◆ Exercise requirements
Wherever the word "computer" occurs in the listing below, copy that whole line.

*** Block opens ***

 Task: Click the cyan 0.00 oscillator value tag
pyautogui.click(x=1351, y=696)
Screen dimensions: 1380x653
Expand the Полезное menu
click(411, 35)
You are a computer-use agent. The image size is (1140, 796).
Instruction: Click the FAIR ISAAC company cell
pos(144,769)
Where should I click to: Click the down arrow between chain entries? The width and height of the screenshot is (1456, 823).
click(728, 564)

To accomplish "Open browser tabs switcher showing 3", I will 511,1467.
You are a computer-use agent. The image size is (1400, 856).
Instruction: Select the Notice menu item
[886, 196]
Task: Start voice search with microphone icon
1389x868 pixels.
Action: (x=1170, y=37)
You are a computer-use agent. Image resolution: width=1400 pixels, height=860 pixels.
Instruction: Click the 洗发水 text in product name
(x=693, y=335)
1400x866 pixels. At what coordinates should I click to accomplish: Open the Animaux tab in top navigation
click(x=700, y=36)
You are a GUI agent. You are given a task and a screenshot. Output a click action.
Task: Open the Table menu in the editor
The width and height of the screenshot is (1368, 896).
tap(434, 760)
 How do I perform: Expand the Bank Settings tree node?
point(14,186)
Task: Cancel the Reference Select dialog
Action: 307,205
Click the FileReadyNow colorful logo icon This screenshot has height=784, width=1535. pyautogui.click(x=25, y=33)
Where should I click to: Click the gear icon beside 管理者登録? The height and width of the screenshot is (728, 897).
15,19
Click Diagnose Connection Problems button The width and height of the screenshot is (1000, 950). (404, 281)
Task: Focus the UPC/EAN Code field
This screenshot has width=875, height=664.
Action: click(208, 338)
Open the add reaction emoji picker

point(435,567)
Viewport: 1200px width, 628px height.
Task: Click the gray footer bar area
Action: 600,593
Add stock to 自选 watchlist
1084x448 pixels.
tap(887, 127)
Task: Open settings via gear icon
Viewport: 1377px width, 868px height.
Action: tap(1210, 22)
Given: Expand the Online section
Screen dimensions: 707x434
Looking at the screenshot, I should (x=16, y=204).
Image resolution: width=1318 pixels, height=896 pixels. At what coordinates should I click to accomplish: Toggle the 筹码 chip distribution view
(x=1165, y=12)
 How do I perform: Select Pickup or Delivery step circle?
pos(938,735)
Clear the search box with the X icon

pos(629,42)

*** Block closes ***

◆ Your solution
You are a computer-use agent. The image size is (1140, 796).
You are a computer-use agent. The image size is (1400, 856).
You are a computer-use agent. Image resolution: width=1400 pixels, height=860 pixels.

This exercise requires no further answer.